RECORDS SHOWN Start Marker
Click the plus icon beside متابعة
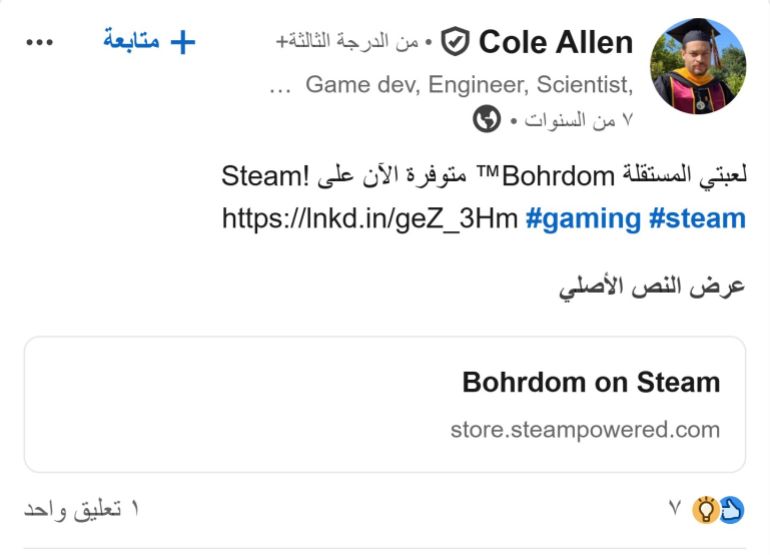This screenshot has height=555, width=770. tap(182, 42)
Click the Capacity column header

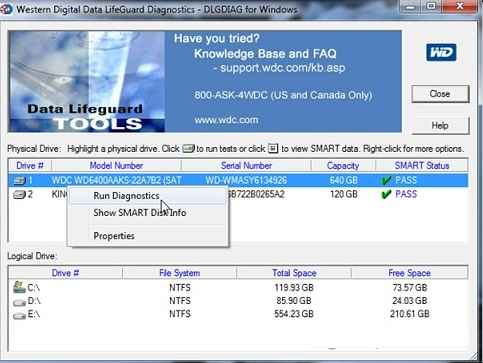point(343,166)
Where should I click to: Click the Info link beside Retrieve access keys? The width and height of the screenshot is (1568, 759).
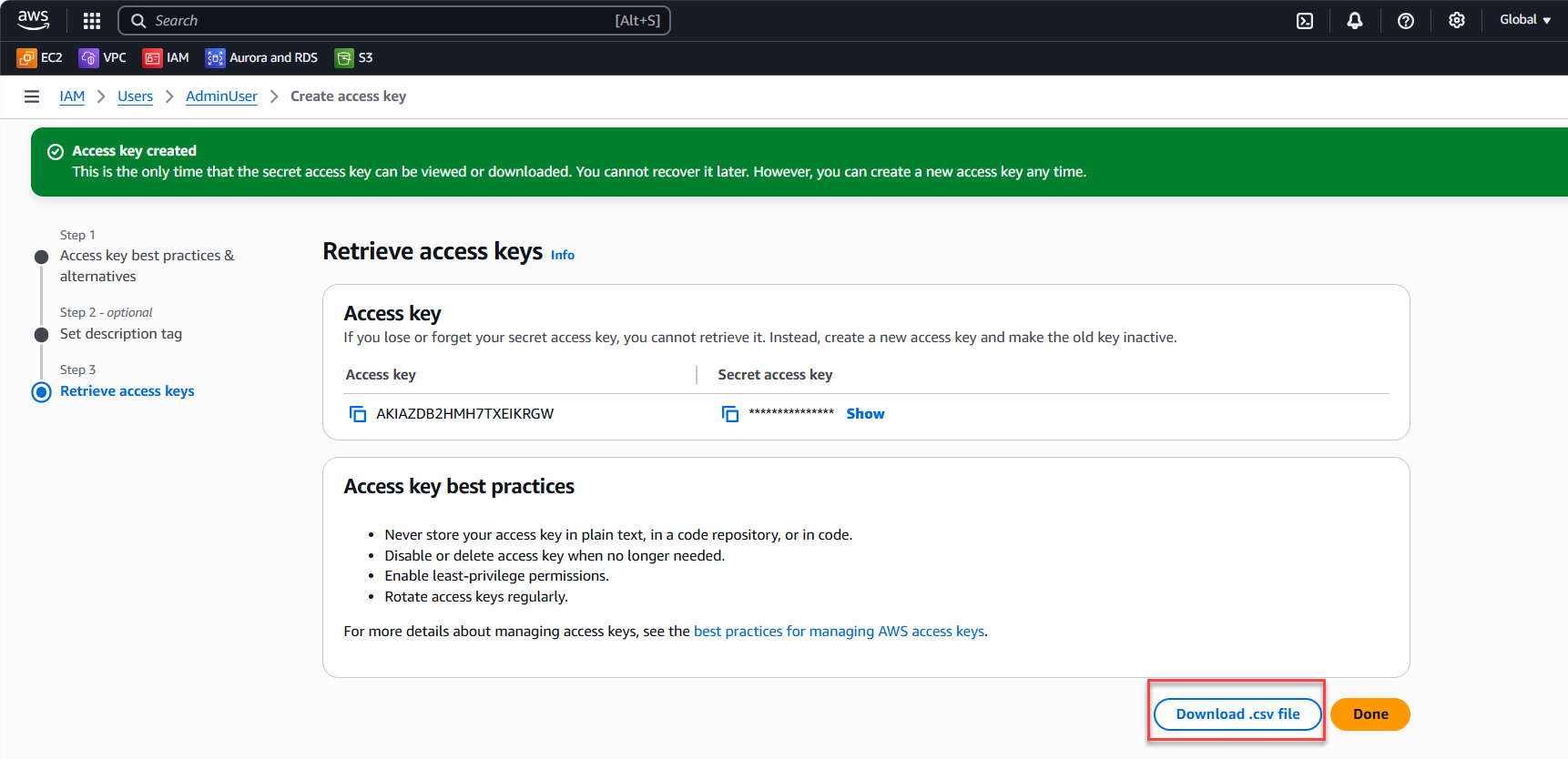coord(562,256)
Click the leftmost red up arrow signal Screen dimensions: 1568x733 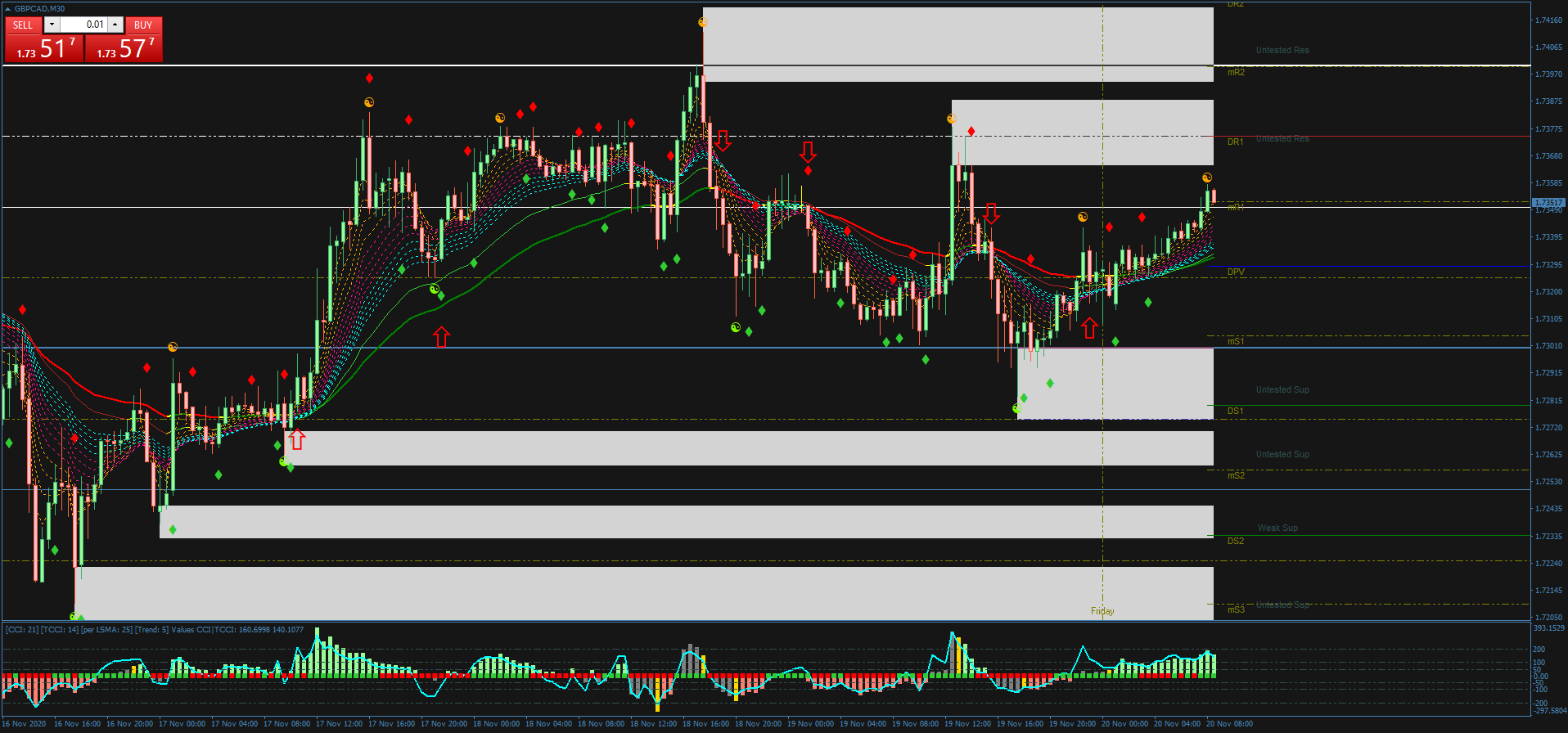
RECORDS SHOWN End Marker
- _PROBLEM REQUIREMENTS_
If a record contains a picture, drop the picture and repeat the rest exactly.

- _RESPONSE AREA_
Click the plus icon beside متابعة
This screenshot has height=555, width=770. tap(182, 42)
Click the Capacity column header

point(343,166)
Where should I click to: Click the Info link beside Retrieve access keys? The width and height of the screenshot is (1568, 759).
coord(562,256)
Click the leftmost red up arrow signal Screen dimensions: 1568x733 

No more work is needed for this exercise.